- Some reduction in production in the last 30 days.
- Two central outages:
- 1/14/24-1/16/24 Change at CERN causes BNL to fail and sites drain until they are moved to CERN FTS instance.
- 2/6/24 One of two harvester instances at CERN has a database issue. US sites using HTCondor-CE drain.
- Does not affect NET2 and Kubernetes part of CPB.
- For the month of January the Illinois site at MTW2 is offline reducing MWT2 production by about 1/3.
- Jan 2-15 the site was down to move to a new building,
- From Jan 16-22 (approximately) authentication was not working,
- From Jan 23-31 (approximately) Systems were rebuilt as RHEL9 using new puppet setup.

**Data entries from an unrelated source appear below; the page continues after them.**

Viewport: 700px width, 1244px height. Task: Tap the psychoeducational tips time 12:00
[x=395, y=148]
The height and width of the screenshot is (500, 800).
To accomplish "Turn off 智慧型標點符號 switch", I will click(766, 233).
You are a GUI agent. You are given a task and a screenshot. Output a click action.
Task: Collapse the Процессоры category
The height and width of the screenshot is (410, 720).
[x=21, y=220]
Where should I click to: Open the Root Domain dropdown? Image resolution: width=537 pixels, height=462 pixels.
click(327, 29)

- There were also various hardware and power balance issues.
- NET2 had a couple of interruptions to get their 400G uplink working.
- The good news is the 400G is in service and working well!

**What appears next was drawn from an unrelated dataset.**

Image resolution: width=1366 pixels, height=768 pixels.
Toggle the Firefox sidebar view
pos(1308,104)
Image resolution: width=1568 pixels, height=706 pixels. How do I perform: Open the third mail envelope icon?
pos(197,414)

- OU_OSCER_ATLAS generally stable and lots opportunistic jobs.
- SWT2_CPB worked most of January to get their site up running Alma Linux 9.
- Things stablelized on 2/3/24.
- CPB did not refill last week for one whole day after the harvester issue was fixed.
- Cause of the slow refilling is under investigation,
- Procurement Planning
- We need to come up with a list of extra network gear we need to spend $2-$4 million split between the Tier sites by the end of February.
- Procurement plans will likely be due by the end of March now that the equipment funding levels are known.
- Operations Planning
- Now that we are past the EL9 updates (except MSU), we need to plan for what we do going forward.
- Clearly storage tokens will need to be supported at all sites,
- Some sites need to update to OSG24/Condor24.
- All sites have all public facing servers dual stacked and supporting IPv6 except the CE at OU.
- AGLT2 and CPB still need to go to jumbo frames.